Dreamology(71)



Max keeps talking. “I’ve been thinking about it all, too, about what I said. The thing is, you’ve always lived in the dreamworld. And it’s one of the most incredible things about you. I don’t want to take that away from you, but it seems like I do. Maybe we worked in the dreams, but in reality . . . maybe it’s just not meant to be.”

I stand there for a moment, frozen. “But I fixed it,” I try again. “I’m in an elevator.”

“I know,” Max says. “And right now we need to get you out of one, before you lose it.”

Slowly, he presses the Stop button again, and when the doors open this time, we find Jeremiah, Celeste, and Dean Hammer waiting for us.

“We had to call security,” Dean Hammer fumes. “Are you two all right? And who is responsible for this reptile?”

Without a word, I hand Socrates to Jeremiah and leave Max to explain while tears begin to slide down my cheeks.





NOVEMBER 1st




Somewhere out there, it sounds like Darth Vader is chuckling. This makes zero sense, since he was arguably the most serious man in the entire solar system, in the history of time.
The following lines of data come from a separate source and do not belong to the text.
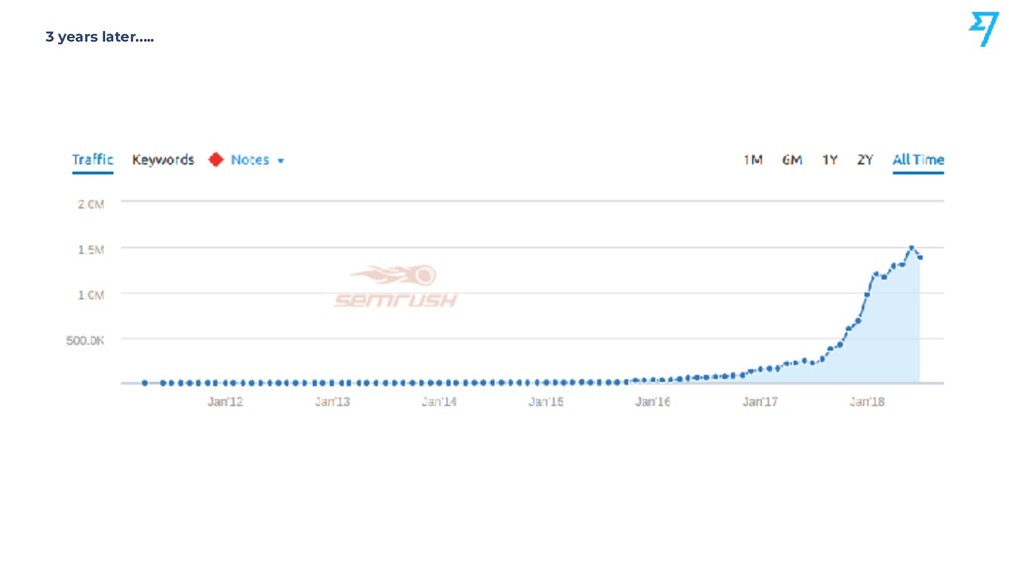This screenshot has width=1024, height=576.
Task: Click the 3 years later heading text
Action: pos(100,37)
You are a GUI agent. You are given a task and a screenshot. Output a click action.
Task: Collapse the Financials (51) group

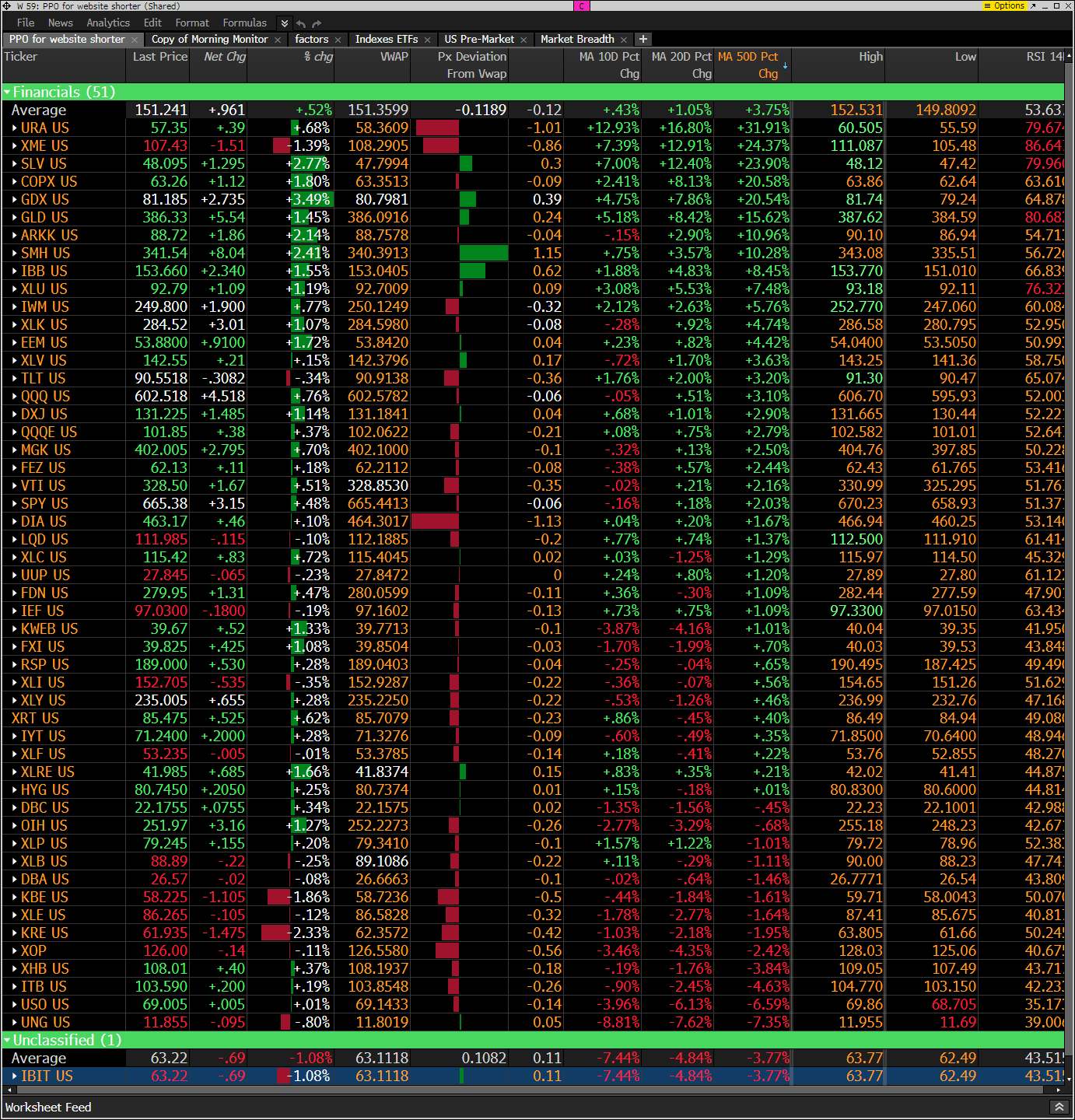tap(8, 93)
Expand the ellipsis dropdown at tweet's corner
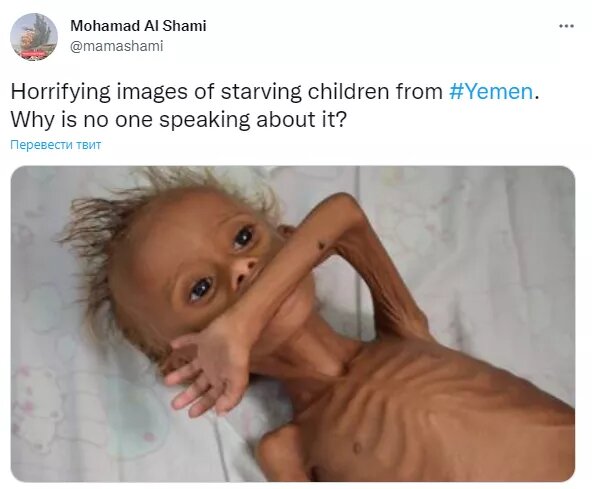Viewport: 592px width, 489px height. [x=566, y=26]
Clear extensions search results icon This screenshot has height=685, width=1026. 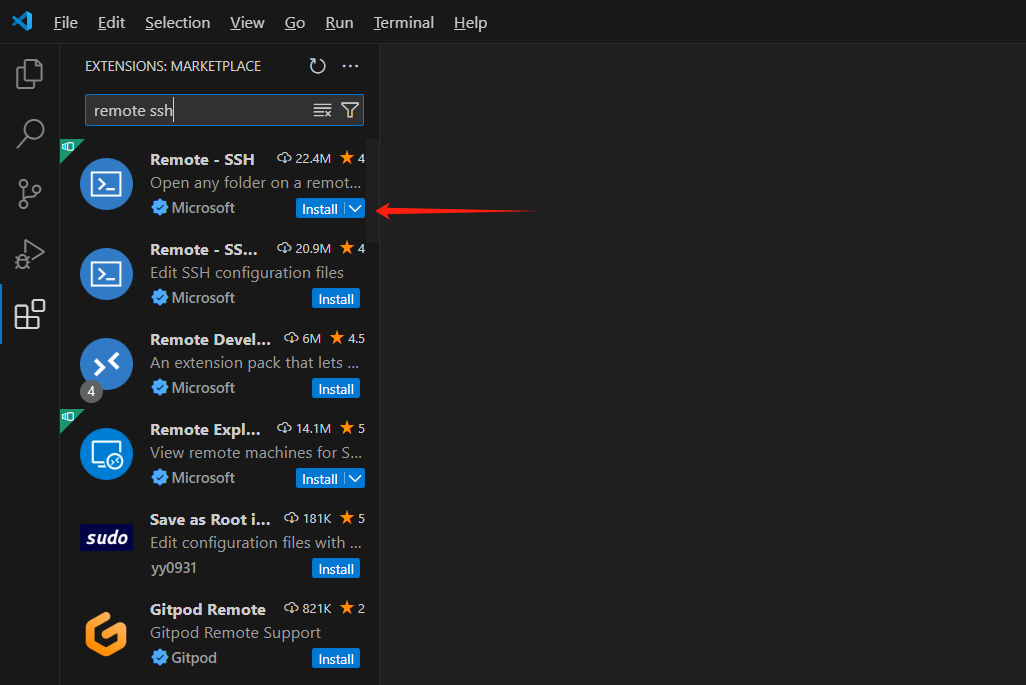(x=322, y=110)
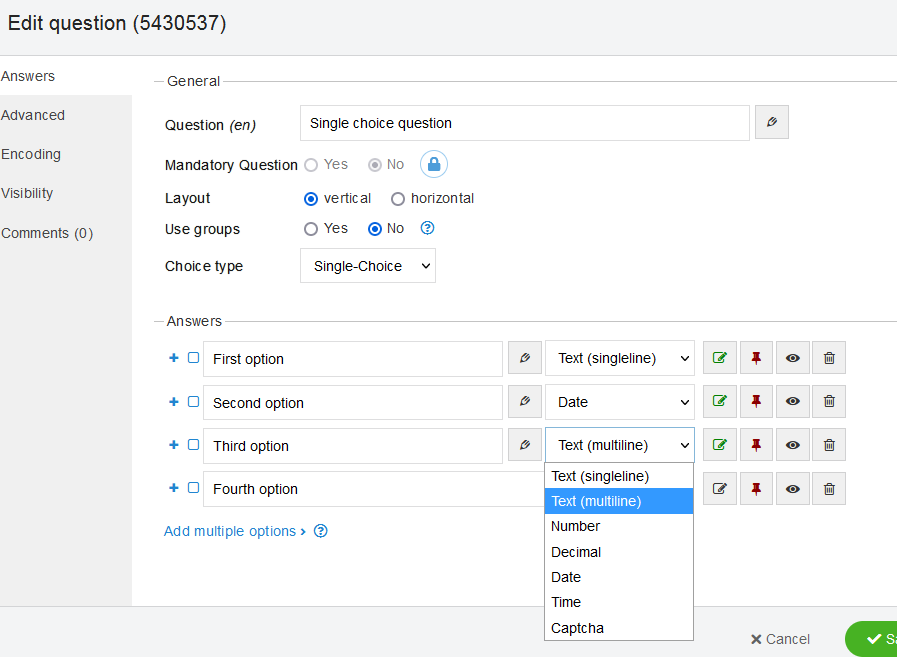Tick the checkbox beside Third option

194,445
But there it is again, deep and sinister: Ho-ho-ho.

“What is that terrible noise?” I ask, sticking my head out of the safari tent and rubbing my eyes.

“Hippos.” Max looks up from his reading at the breakfast table. He gives a nod to the left. “We’re camped next to the river, and they seem to have a lot to say this morning.”

“I can’t tell if they are laughing at us or plotting our demise,” I say, grimacing as the strange bellows echo over the camp. “What?” I ask Max, who is giving me a look.

“Nothing!” He shrugs his shoulders good-naturedly. “You’ve just never been a morning person.”

I shuffle over to the folding camp table and take a grateful sip of coffee from his mug as I sit down.

“Get your own,” he protests. But he knows I won’t, so he pours himself a new cup. “Come on,” he says then, standing up and extending a hand to me. “Time to go and see the lions.” His brown hair falls softly in his eyes, and the sun shines from behind his face, making him look almost otherworldly.

“Are there baby ones?” I ask hopefully.

“Of course,” he answers.

“How will we get there?” I ask.

“Did you sleep okay?” Max looks concerned. “The answer is hot air balloon, like always.”

Before I know it, the balloon is touching down among the lion pride, who watch us carefully from where they lie in the long grass, and my fingers go a little numb. But Max pulls a fluffy green tennis ball the size of a grapefruit from his back pocket.

“Ready? Ready?” he shouts, “Go get it!” and hurls the ball across the plains. The mother lion runs and grabs it like a giant golden retriever, then drops it panting at our feet and purrs as we scratch behind her ears.

“Looks like we’re in.” Max laughs.

I want to laugh, too, except I am struck by one terrible thought: This isn’t Max.

He looks like Max and he smiles like Max, he’s sweet and kind like Max. But he’s not my Max. He’s like a Max decoy. A standin. He isn’t him, and we aren’t us. This isn’t something we will each wake up in our beds tomorrow and share, one moment in time the rest of the world will never know about except Max and me. This is just a regular dream. I can’t explain it. I just know.

“Can we go now?” I ask Fake Dream Max.

“But we just got here!” Max cries.

“I really wanna go home,” I say, a little frantically now.

Fake Dream Max looks at me, confused, tilting his head to one side. “Okay, Alice,” he says with a nod. “We can go home now.”





35


Sparkly




I CAN’T HELP but feel that it’s rather rude of Jerry to keep barking incessantly in the front hall when some of us have better things to do, like lie in our beds hating everything.

That isn’t true, though, and I know it. Anytime I’m upset, my father will always ask me to think about everything good I have going on. I’m doing well in school, and I joined a few more clubs—BARA, the Bennett Animal Rescue Association, and the Photography Club, and I started my own weekly music podcast. I’ve even begun picking out potential schools I’d like to go to after Bennett. Now that we’ve talked about my mom, my dad and I are better than ever. I have a lot to be happy about.

I just don’t have Max.

Jerry barks again and I storm over to the intercom, pressing the button for the kitchen. “Dad?” I call. “Will you please let Jerry out? I’m sleeping.” It’s only when he doesn’t answer that I remember he left early this morning for a conference in St. Louis. I am alone, and Jerry needs to go to the bathroom.

I pull on a sweater and some boots and jog down the stairs, throwing on a gray wool coat.

“Jer?” I call. “Where are you?”

When I hear his bark from outside, I throw the door open, annoyed. “How on earth did you get out here?” I ask before noticing that something is very different, and I wonder if I haven’t actually woken up yet.

As usual, the front walk is covered in fallen leaves. But instead of reds and blues and browns, the leaves are neon pink.